::: Exercise passage

When I worked as a co-op for a local company that makes digital medical imaging equipment, they brought me in on a quick test with ultra-high-resolution gray-scale monitors. It was a "spot the difference" type test, to see how small of a difference I could see. I was amazed at the resolution of the monitor though.
When I worked as a co-op for a local company that makes digital medical imaging equipment, they brought me in on a quick test with ultra-high-resolution gray-scale monitors. It was a "spot the difference" type test, to see how small of a difference I could see. I was amazed at the resolution of the monitor though.
RadiclDreamer
Diamond Member
- Aug 8, 2004
- 8,622
- 40
- 91
I work in healthcare and buy "medical grade" monitors all the time. It basically has to do with image quality and certifying that the display outputs correctly so that a study is not misread due to some sort of artifact etc. They are indeed expensive, the dome 10mp monitors we are looking at are 18k each. Even these have to be calibrated periodically to be allowed to be used in a clinical scenario.
A modern $300 monitor is likely 2x as good as $30,000 monitor from 3-4 years ago. Best to spend that extra money on hiring good doctors.

::::::

Exercise details:
Reproduce the forum thread above about medical imaging monitors word for word, in full.

::: Data

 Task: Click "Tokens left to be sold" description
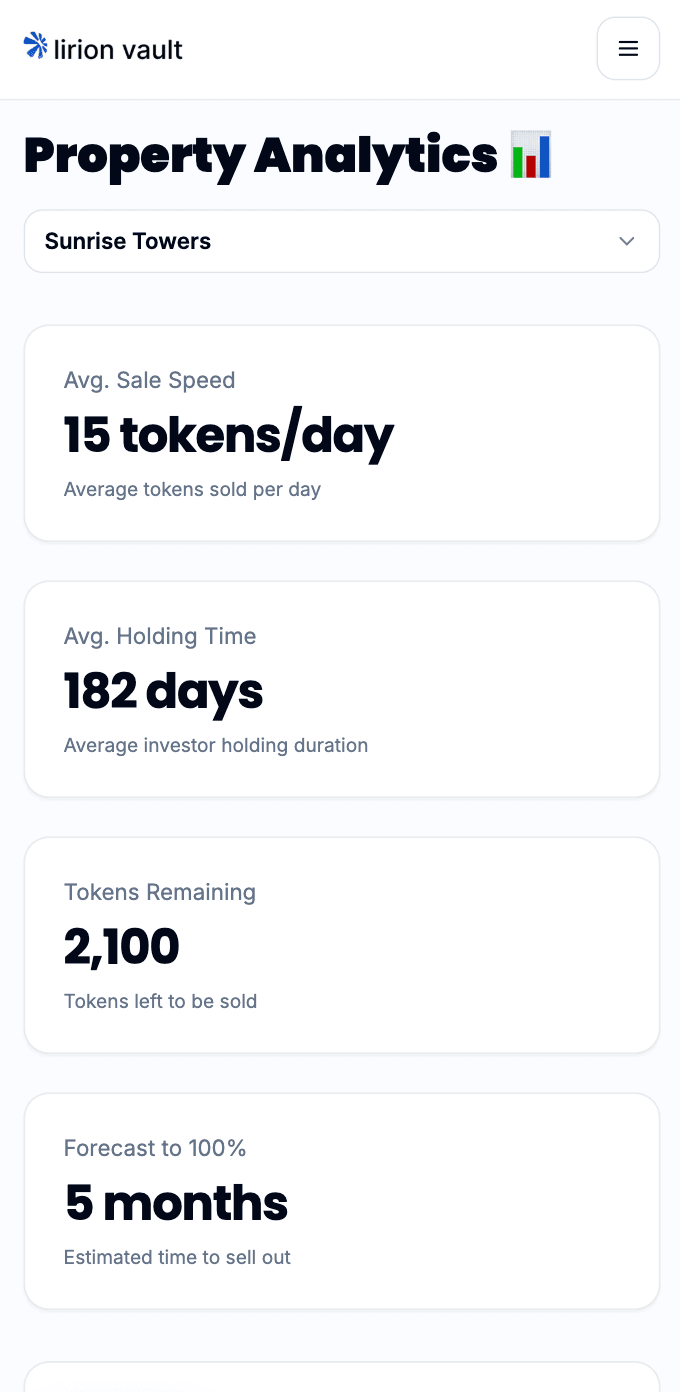160,1002
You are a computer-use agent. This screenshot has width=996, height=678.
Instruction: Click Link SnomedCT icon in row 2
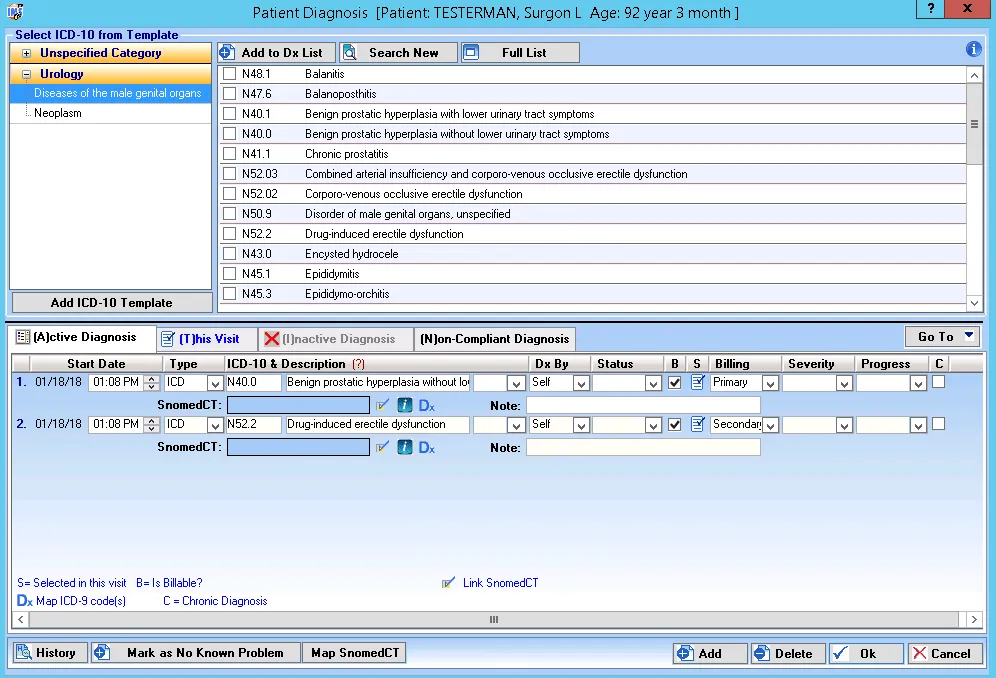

::::::

Written reply:
When I worked as a co-op for a local company that makes digital medical imaging equipment, they brought me in on a quick test with ultra-high-resolution gray-scale monitors. It was a "spot the difference" type test, to see how small of a difference I could see. I was amazed at the resolution of the monitor though.
When I worked as a co-op for a local company that makes digital medical imaging equipment, they brought me in on a quick test with ultra-high-resolution gray-scale monitors. It was a "spot the difference" type test, to see how small of a difference I could see. I was amazed at the resolution of the monitor though.
RadiclDreamer
Diamond Member
- Aug 8, 2004
- 8,622
- 40
- 91
I work in healthcare and buy "medical grade" monitors all the time. It basically has to do with image quality and certifying that the display outputs correctly so that a study is not misread due to some sort of artifact etc. They are indeed expensive, the dome 10mp monitors we are looking at are 18k each. Even these have to be calibrated periodically to be allowed to be used in a clinical scenario.
A modern $300 monitor is likely 2x as good as $30,000 monitor from 3-4 years ago. Best to spend that extra money on hiring good doctors.